What to work on: There is one span to output from the data below: the lines starting at the line with "Open the DET team link" and ending at the line with "Task: Open the Righe per pagina dropdown". Output it exactly, ends included, nothing more.

The records:
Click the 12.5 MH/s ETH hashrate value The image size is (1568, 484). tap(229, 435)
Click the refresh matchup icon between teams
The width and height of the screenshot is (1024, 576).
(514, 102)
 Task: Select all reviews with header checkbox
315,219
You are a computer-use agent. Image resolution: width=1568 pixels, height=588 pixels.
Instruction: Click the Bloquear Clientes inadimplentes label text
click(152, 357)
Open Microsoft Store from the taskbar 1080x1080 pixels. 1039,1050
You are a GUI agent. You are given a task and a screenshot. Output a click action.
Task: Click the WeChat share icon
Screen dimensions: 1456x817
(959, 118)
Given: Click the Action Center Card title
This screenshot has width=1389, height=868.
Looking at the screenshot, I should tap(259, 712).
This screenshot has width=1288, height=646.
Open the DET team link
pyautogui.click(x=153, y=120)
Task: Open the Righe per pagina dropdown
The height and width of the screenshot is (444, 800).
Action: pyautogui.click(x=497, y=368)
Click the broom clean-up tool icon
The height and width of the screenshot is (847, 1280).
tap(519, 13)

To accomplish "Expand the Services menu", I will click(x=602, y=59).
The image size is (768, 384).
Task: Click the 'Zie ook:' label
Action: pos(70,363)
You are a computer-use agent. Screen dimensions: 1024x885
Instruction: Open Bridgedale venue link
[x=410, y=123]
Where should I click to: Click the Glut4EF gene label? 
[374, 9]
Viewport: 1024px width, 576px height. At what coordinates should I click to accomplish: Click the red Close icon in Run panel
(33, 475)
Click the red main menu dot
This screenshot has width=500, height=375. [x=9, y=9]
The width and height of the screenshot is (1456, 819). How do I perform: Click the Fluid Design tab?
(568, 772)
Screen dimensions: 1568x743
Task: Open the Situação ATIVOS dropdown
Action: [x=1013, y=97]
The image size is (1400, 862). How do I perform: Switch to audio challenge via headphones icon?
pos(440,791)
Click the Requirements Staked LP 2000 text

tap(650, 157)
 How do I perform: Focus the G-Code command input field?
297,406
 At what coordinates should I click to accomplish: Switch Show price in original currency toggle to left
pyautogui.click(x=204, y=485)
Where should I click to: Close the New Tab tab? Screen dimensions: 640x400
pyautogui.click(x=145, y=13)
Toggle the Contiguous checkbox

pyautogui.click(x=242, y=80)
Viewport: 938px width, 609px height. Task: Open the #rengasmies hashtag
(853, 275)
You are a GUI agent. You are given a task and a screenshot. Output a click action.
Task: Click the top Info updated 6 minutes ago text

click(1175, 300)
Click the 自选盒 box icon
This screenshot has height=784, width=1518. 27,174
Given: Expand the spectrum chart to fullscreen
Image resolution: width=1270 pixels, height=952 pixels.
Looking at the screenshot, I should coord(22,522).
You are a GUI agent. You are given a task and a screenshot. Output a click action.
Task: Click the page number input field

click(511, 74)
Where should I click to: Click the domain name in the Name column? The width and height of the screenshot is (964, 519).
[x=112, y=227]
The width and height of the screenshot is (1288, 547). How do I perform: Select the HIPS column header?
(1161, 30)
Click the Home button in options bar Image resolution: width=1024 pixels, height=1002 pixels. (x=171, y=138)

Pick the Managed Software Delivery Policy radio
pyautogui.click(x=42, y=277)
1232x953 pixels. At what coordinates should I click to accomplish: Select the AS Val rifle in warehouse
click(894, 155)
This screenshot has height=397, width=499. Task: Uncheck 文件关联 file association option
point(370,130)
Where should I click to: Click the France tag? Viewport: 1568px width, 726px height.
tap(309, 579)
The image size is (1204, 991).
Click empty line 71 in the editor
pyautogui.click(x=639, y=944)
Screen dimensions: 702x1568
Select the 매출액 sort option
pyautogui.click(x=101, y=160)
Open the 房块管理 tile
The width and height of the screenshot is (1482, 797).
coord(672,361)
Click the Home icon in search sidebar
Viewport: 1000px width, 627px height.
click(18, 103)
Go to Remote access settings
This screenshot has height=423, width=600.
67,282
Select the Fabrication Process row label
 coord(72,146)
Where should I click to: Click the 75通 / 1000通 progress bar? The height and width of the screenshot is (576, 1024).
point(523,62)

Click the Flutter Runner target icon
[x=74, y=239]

Answer for this exercise:
Open the DET team link
pyautogui.click(x=153, y=120)
Task: Open the Righe per pagina dropdown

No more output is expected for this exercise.